This page cornicles the massive project I took on, of bringing an old Adept SCARA robot back to life by building my own controller front end for it from scratch using Arduinos.
Here is a Video introduction to the project,
Next step was to see if I could interface with the encoders, and get data from them. This was a process!
Found some information online, that helped figure out why there where so many wires on the encoders!
Now lets see if I can read data in real time!
This is Awesome! Now that I know where it is.. I need to be able to move it! .. but this time with a controller..
This was very much a project, reverse engineering the old robot motor drivers, to figure out how they used to work, and how I can make them work with an Arduino. This robot is a bit off, the encoder does not connect to the drives in any way the PC was used to read the data, and do the PID loop and sent data to the drives. Data is a loose term, it sent pulses via differential pairs to the control drivers. Not much smarts in these drivers. Old logic was just not fast enough like it is today!
Once I was able to drive a large 3Phase motor and fine tune my code, it was time to test some robot movement with direct and speed control!
How exciting! Now I need to combine the encoder code, with the motor code, and close the loop!
It is starting to feel like a proper robot now!

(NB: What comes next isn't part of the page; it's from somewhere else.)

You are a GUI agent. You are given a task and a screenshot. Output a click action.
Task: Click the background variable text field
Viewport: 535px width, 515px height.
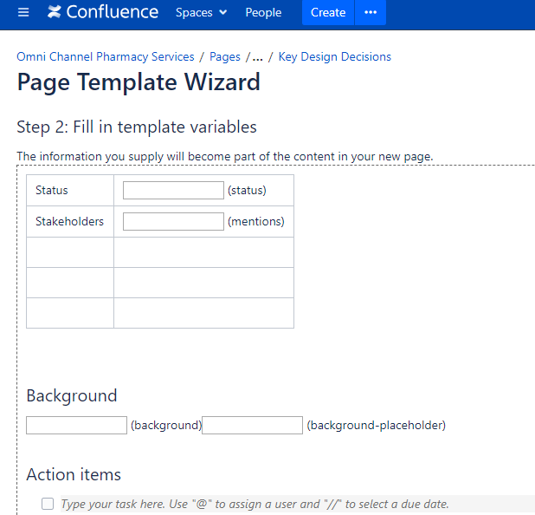point(76,425)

Now that I know I can read and control one axis, I need to close up all the parts I have hanging out, and clean up the mess, it is time for production!
Reassembled the controller and I am now using all original cables! Spent time pinning out the arm signal cable, still have a few mysteries, like the home position sensors. I do know they are NPN so should be easy to find what pin with some power. Need to wire up 4 more Arduinos now…
Check out the OG controller for it!
After some more late nights I now have Position control with random targets and ramp down.
My struggle of using old gear to build this robot controller did not go un-noticed. I received this awesome donation to the lab! A digital Oscilloscope, what a difference a few decades makes! this should make prototyping the waveforms of the controller so much better! Huge thanks the the person who donated this, you know who you are and how amazing this is to me!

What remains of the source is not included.